CapitalSoup.Com Provides a Steady Diet of News for Florida Political Junkies

By Ryan Banfill

You caught me, red handed. I admit it. I confess and throw myself on the mercy of the court.

I am a political junkie.

I not only hunger for public policy news, I actively seek it out so I can get my next fix. I can’t start my day without Morning Joe. In the evenings, while my daughter watches American Idol, I bounce from MSNBC to Fox News to CNN to C-SPAN and back again.

When I get insomnia on the weekends I often find myself watching replays of legislative committee meetings on the Florida Channel -- and I enjoy it.

In fact, as I write this, I’m watching the final passage of the reconciliation fix to the federal health care reform bill.

Yes, what lawmakers refer to as “the process” was made for people like me. I sincerely like watching the legislative “sausage” being made.

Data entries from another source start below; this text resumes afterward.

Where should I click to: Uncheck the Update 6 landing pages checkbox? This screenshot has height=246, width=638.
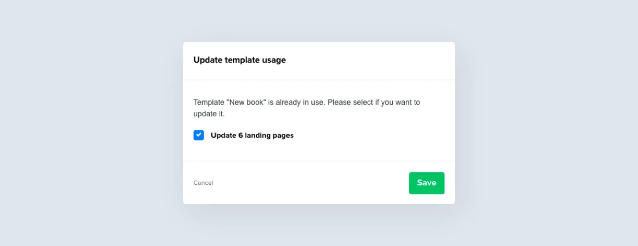pos(199,135)
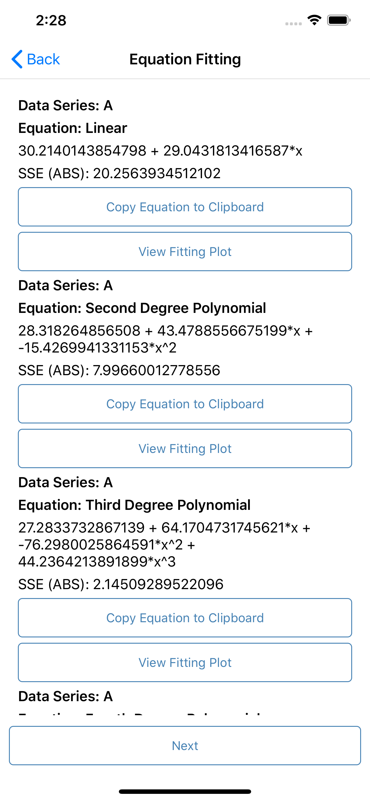Copy the Linear equation to clipboard
The image size is (370, 801).
point(185,207)
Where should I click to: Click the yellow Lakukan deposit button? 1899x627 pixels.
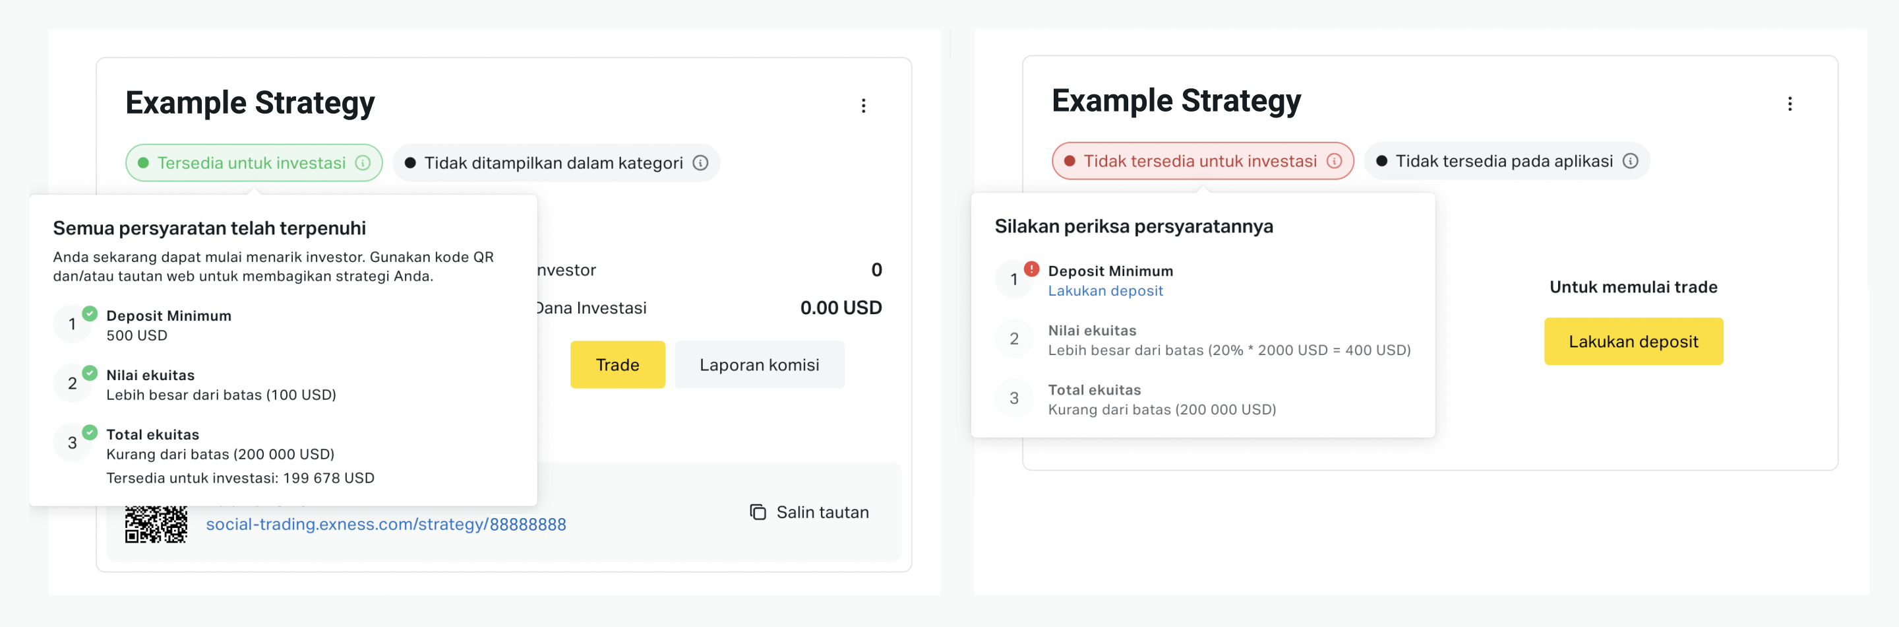coord(1633,342)
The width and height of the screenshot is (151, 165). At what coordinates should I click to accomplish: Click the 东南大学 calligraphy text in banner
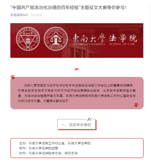(x=89, y=38)
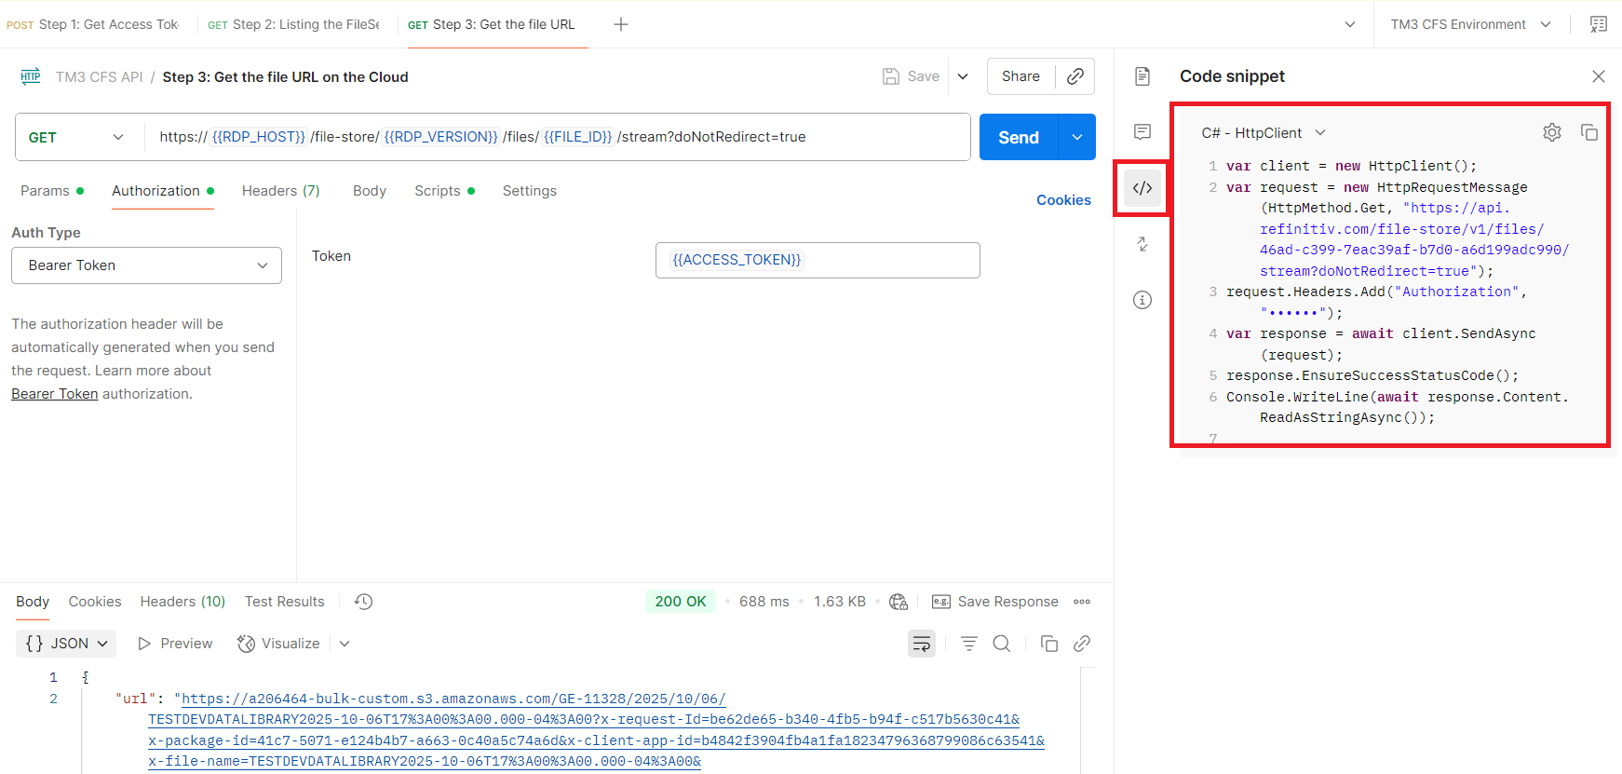Copy the code snippet to clipboard
Screen dimensions: 1622x774
click(1589, 132)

And, the process produces a lot of interesting stories for political junkies like me. Stories that unfortunately don’t get the attention they deserve.

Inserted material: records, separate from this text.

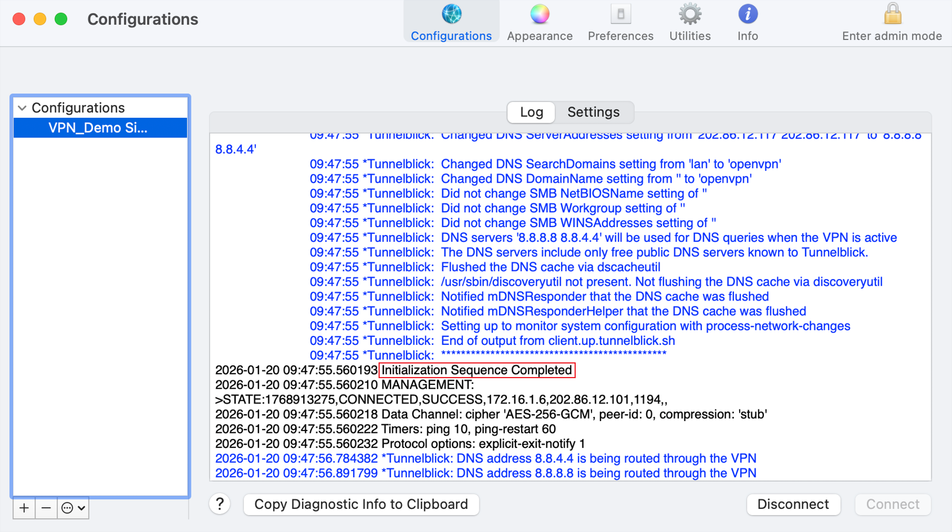This screenshot has height=532, width=952.
Task: Remove configuration with the minus button
Action: click(46, 508)
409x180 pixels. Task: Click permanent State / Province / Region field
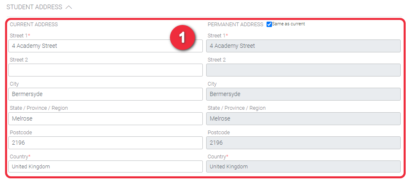tap(303, 118)
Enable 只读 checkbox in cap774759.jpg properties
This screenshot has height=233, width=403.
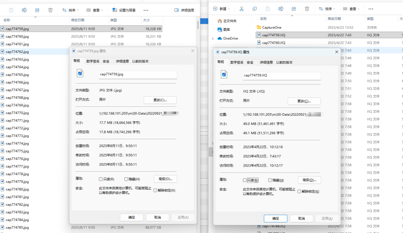(x=101, y=179)
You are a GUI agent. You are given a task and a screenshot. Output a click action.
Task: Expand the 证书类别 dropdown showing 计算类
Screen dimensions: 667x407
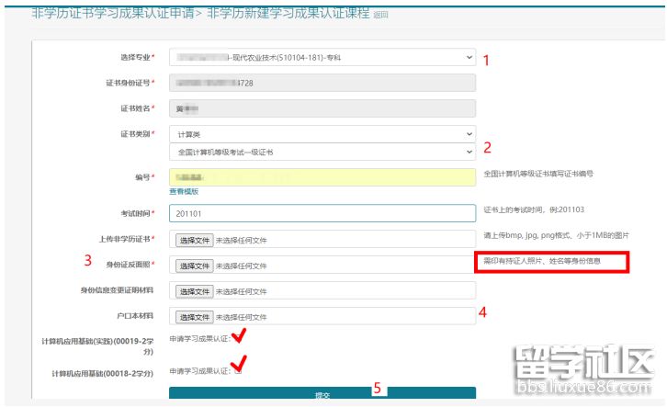(322, 134)
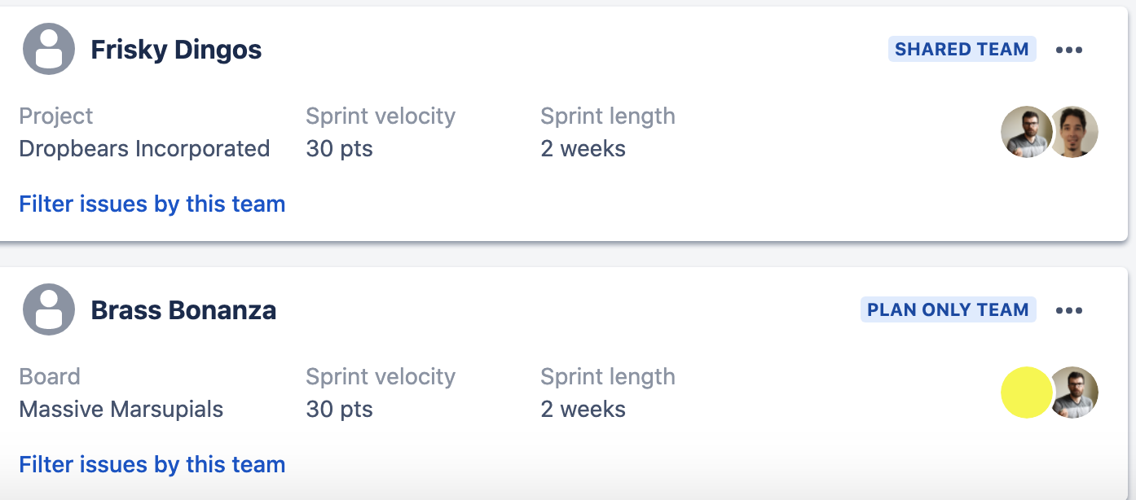Click the Frisky Dingos team avatar icon
Image resolution: width=1136 pixels, height=500 pixels.
(49, 49)
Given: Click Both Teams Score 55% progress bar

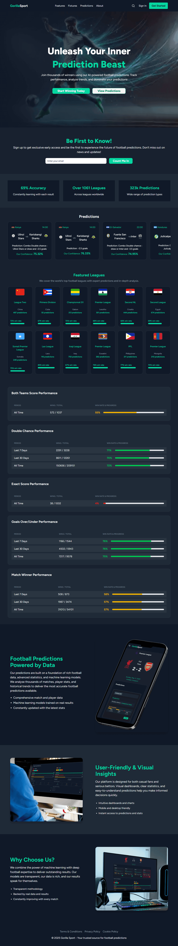Looking at the screenshot, I should (134, 412).
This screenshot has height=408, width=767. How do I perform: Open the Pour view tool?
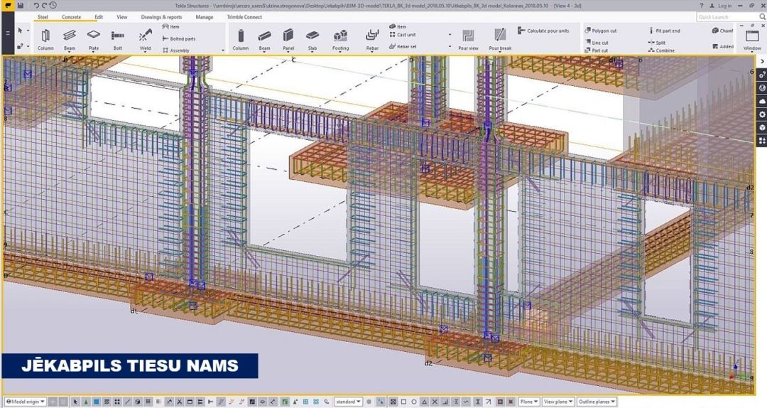(x=468, y=38)
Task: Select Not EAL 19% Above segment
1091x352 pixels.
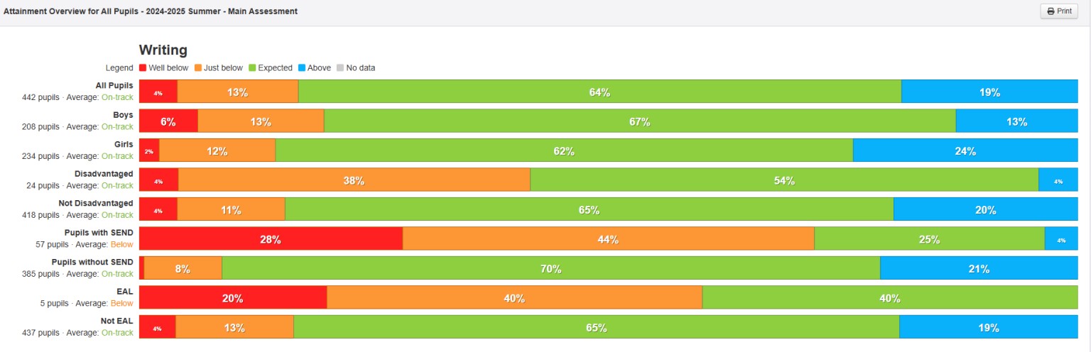Action: [988, 328]
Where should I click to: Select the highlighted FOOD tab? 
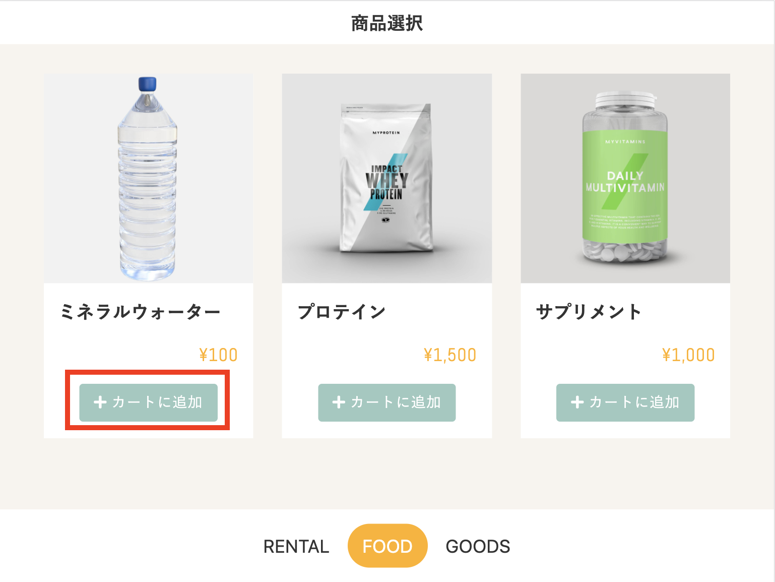point(387,546)
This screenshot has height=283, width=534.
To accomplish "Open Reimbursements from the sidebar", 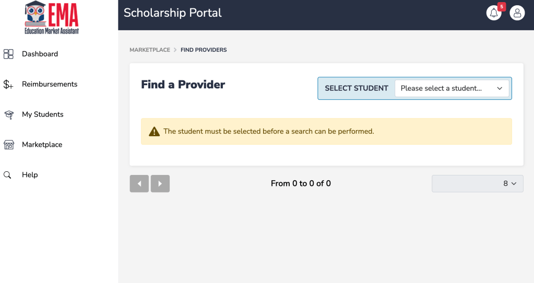I will click(x=50, y=84).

How can a bill entitled, an act related to (fill in the blank and name your favorite bill subject here) ever compete with the latest sagas involving the indiscretions of famous celebrities and D-listers who are not as famous.

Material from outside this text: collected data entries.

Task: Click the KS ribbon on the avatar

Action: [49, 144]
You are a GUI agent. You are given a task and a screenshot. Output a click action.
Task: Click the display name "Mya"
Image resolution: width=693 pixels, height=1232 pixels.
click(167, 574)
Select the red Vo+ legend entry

So, one day my colleagues and I were sitting around kvetching about the impact of a smaller press corps and shrinking news holes on the coverage of news and policy issues out of the Capitol.

Then the proverbial light bulb collectively went off above our heads.

We hit on an idea to create a web site where people could read in real time the assorted press releases that come out of the Capitol on a daily basis.

We set out, built the web site and dubbed it where readers can get news “straight from the source.”

Since we launched, this news has been steadily coming through my in-box and I’ve been spending a good amount of time lately updating the site.

It is fascinating how much news is produced in Tallahassee on a daily basis. It is also sobering the amount of time and resources that are dedicated to getting this information out to the public. Too often, the laudable effort that goes on daily to inform people about what our government and elected representatives has ended up in limbo.

In essence, we have witnessed suspended animation for public information.

We hope will provide some light for the news that often doesn’t get the attention of a stretched-too-thin press corps but deserves to gain notice of information-hungry political and policy junkies.